- [Set task] Pull out everything in the records below from the line containing "Viewport: 318px width, 224px" down to the last line, and reproduce it word for word.

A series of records
= = = =
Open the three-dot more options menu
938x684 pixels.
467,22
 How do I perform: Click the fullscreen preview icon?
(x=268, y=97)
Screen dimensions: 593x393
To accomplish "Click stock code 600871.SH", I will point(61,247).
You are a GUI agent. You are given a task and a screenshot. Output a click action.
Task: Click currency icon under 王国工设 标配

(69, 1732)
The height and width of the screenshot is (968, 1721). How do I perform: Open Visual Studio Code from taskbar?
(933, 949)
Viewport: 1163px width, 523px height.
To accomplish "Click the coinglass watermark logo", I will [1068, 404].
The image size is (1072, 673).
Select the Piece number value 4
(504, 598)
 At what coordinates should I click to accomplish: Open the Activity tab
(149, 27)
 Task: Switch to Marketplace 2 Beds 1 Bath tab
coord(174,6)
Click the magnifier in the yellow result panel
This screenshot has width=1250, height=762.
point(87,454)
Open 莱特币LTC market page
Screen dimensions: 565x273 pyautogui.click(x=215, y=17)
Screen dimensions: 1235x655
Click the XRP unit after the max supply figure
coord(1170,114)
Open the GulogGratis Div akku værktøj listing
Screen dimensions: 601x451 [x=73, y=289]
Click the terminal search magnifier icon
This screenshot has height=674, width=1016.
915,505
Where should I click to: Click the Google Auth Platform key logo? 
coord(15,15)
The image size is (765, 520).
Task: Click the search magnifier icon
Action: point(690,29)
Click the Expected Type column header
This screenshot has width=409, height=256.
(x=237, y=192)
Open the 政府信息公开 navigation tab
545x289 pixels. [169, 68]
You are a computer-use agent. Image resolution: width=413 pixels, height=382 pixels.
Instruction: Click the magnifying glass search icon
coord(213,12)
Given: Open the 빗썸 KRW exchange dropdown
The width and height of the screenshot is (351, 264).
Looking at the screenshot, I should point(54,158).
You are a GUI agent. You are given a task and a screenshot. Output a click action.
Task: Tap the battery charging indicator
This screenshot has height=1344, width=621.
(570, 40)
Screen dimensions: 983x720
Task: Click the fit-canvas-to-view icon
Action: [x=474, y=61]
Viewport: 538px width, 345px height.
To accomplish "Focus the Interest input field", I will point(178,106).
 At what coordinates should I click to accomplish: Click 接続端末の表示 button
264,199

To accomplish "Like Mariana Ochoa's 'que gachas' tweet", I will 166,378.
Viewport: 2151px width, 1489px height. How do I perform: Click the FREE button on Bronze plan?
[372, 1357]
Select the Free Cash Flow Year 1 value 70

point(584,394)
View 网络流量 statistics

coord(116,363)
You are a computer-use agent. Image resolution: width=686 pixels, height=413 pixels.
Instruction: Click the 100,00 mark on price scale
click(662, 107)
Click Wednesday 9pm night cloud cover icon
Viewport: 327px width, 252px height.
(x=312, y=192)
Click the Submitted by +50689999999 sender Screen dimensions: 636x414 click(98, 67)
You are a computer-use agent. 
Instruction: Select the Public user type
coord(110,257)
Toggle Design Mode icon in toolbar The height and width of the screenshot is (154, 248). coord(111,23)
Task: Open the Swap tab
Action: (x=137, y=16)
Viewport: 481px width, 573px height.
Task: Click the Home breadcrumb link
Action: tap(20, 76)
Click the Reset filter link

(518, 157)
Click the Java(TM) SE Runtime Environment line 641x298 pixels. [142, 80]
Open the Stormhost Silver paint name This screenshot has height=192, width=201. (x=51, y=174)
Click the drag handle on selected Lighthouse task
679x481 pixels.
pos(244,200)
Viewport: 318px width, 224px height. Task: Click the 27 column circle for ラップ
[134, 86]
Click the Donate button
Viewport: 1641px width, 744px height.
= = = =
- [Output]
Viewport: 318px width, 224px height. Task: Click the 27 column circle for ラップ
[134, 86]
Click the Donate button
Viewport: 1641px width, 744px height.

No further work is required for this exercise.